As we already know Data Science/Machine Learning is such a multi-disciplinary field means that the sheer volume of material you need to feel properly prepared can become overwhelming.The sure thing is that will involve some SQL technical questions as Data Scientists very often query some databases.

In this article, I will discuss some SQL interview questions which a Data Scientist should revise before going on to a technical interview.

## Table of Contents

• Customers Who Never Order [Easy]
• Consecutive Numbers [Medium]
• Rank Scores [Medium]
• Department Top Three Salaries [Hard]
• Conclusion
• References

## Customers Who Never Order [Easy]

### Problem description

Suppose that a website contains two tables, the Customers table and the Orders table.

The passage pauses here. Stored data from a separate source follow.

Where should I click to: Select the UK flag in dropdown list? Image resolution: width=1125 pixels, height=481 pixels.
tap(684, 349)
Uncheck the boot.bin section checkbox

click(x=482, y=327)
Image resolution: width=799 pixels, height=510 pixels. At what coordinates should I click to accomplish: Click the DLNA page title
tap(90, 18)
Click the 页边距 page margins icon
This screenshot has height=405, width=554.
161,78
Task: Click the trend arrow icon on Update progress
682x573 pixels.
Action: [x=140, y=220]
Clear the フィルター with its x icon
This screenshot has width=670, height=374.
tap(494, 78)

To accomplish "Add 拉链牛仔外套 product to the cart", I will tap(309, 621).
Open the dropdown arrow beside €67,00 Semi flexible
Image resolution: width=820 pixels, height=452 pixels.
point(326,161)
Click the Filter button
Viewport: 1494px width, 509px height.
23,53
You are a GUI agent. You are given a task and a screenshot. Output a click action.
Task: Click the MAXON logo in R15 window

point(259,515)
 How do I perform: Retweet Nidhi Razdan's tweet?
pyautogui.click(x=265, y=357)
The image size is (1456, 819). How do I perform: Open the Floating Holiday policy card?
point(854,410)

Write a SQL query to find all customers who never order anything.

Table: Customers.

+----+-------+
| Id | Name  |
+----+-------+
| 1  | Joe   |
| 2  | Henry |
| 3  | Sam   |
| 4  | Max   |
+----+-------+

Table: Orders.

+----+------------+
| Id | CustomerId |
+----+------------+
| 1  | 3          |
| 2  | 1          |
+----+------------+

Using the above tables as example, return the following:

+-----------+
| Customers |
+-----------+
| Henry     |
| Max       |
+-----------+

### Solution

If we have a list of customers who have ever ordered, it will be easy to know who never ordered. Thus:

SELECT Name as 'Customers'
FROM Customers
WHERE ID not IN (SELECT CustomerId FROM Orders) -- the above subquery gives a list
-- of customers who never ordered.


Another solution would be to do a left join of the Customers Table with the Orders table and display the rows which have NAN values. Those rows would be the ones that belong to Customers Table but not to the Order table.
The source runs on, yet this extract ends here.